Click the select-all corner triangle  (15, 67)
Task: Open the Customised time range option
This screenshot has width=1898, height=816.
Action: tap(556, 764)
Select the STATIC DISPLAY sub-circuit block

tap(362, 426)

• What is expected:
Every line of the material must be returned exactly as it appears.

• Expected answer:
Click the select-all corner triangle  (15, 67)
Task: Open the Customised time range option
This screenshot has width=1898, height=816.
Action: tap(556, 764)
Select the STATIC DISPLAY sub-circuit block

tap(362, 426)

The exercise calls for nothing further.